I gorra new Podcast: Mindscapes run by Sean Carroll where he "hosts conversations with the world's most interesting thinkers. Science, society, philosophy, culture, arts, and ideas." I should be okay for a while because it's been running since 2018 and 290+ thinkers have given an hour of their time to the project. Sean Carroll was trained a cosmic physicist [PhD Harvard 1993] but has also been one of those Public Intellectuals like Steven Pinker. Cosmology is hard and physicists in search of new challenges were definitely the grit that niggles at the start of the rise and rise of molecular biology in the 1950s. Carrol has read Erwin Schrödinger's What is Life? for example and has ideas about evolution because he's read widely in the field and is interested in Life, The Universe and Everything including the antics of the diverse inhabitants of this our small blue planet.
Mindscapes 269 featured Sahar Heydari Fard on "Complexity, Justice, and Social Dynamics". She has not read Erwin Schrödinger's What is Life? but she is up to speed on, say, punctuated equilibria and other key issues in the evolutionary philosophy. So her convo with Carroll was quite high-falutin' but pretty interesting, not to say gripping. The question addressed was what tools are available to document and support change in society. Like 1950s physicists brought their ways of seeing to DNA, proteins and evolution in the 1960s; so with social dynamics today: maybe we don't need to re-invent the wheel if established complexity theory can be mobilized to make models to get our heads around really hard problems (and unintended consequences) in society.
One of the biological theories that the philosophical physicist and the philosophical economist cite with approval is Wright's idea of adaptive landscapes. Acknowledging that the Perfick is the enemy of the Good enough. They like the idea of local optimum solutions that may not be The Answer but are pretty good in a particular place and time. But Wright's landscape is barely a theory, let alone a testable hypothesis - it's a metaphor! But Fard riffs off on the idea to imagine an actual landscape of communities all trying to get along with the cards they have been dealt - a maybe sharing some of Things That Work with other similar communities to save them having to re-invent the wheel er blackjack table [Mixed metaphor morass alert!]. But that's okay: matter a damn where the ideas come from; just seize those which seem useful. The podcast set my poor mind off in a number of different directions.
① One was to reflect on our Kindred Neanderthals who kept on keeping on for 200,000 years - through climate changes the like of which we haven't yet experienced - sharing, propagating and using a very basic set of technological tools: chipped stones, tanned hides, sharp sticks and red fire. The Blob has asked, rhetorically, where do the ideas come from? in science. For reasons unknown, Neanderthals don't seem to have budged much on the implemented ideas front for a hella long time.

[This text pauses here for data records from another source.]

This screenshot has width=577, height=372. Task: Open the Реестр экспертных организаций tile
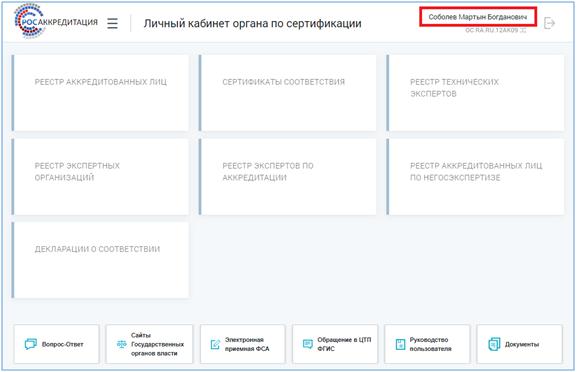click(x=100, y=177)
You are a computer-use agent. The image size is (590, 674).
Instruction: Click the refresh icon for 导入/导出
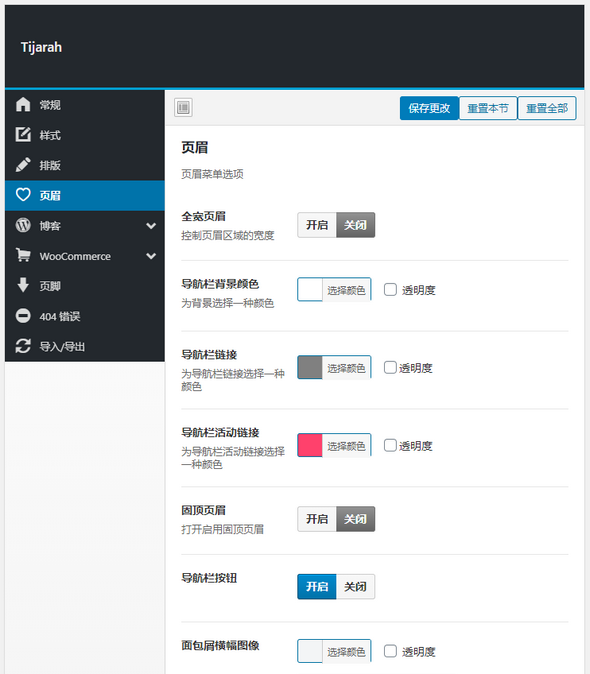pyautogui.click(x=23, y=346)
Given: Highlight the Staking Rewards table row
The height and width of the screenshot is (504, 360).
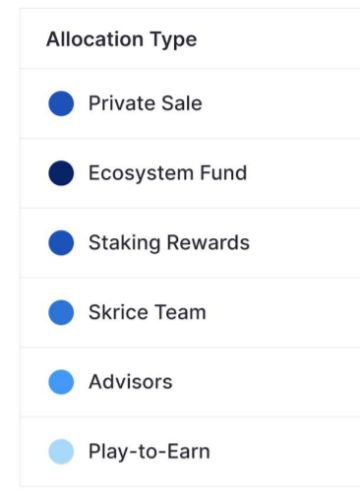Looking at the screenshot, I should [x=190, y=243].
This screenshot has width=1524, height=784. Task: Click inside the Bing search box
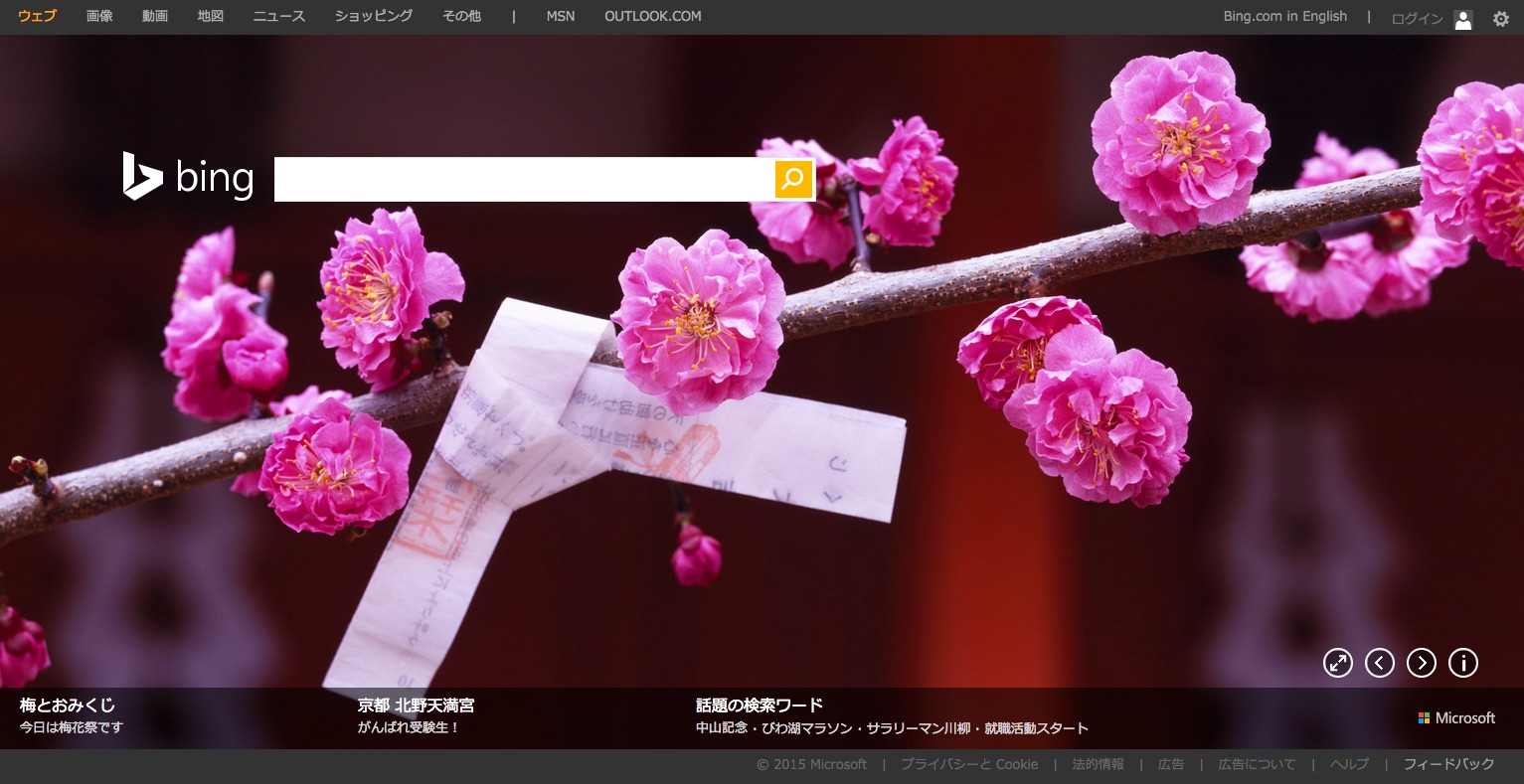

② I was talking to my neighbour Local Solar the other day. He asserted that he was, like me, def'ny a morning person. But he recognised that night-owls had their place too. He reckoned the distinction went back to when the common ancestor of Us and Neanderthals had just come down from the trees. It was desirable that someone in the clan should be awake to tend the fire (and keep watch for cave-bears). Groups which segregated for larks and owls [as we do for green eyes and brown], retaining some of each type, survived better while less bioclock diverse parties left the stage. I'd never heard that argument before and I've no idea if it's even testable scientifically. But I love the idea that we are selected to be diverse rather than identical (to a fallen angel?)
③ Carroll and Fard were also asking how stable societies can nevertheless embrace change. For hundreds of years Han Chinese carried out foot-binding on their infant girls. Then in the space of one generation, about 100 years ago, the practice was shoved into the dustbin of history. This collective decision worked where Edicts from Manchu Emperors in the 1600s had been brushed aside. How come? Lots of other cultural norms in that society - some of which seem weird to us - continue as before. When we came back to Ireland in 1990, it was still pretty darned white, pretty darned catholic and pretty darned bacon & cabbage. In 1996, when we moved to the deepest rural midlands, our nearest neighbour confessed that they'd just tried frozen pizza for the first time - induced to do so by their teenage daughter. Now there is a Chinese take-away in Borris (pop ca. 800), not to mention Polskie sklepy, black and amber GAA players and Grand Theft Auto.
One way to make change in the way we live now is to present lots of options and give some of them a go. Immigrants? Bring 'em on!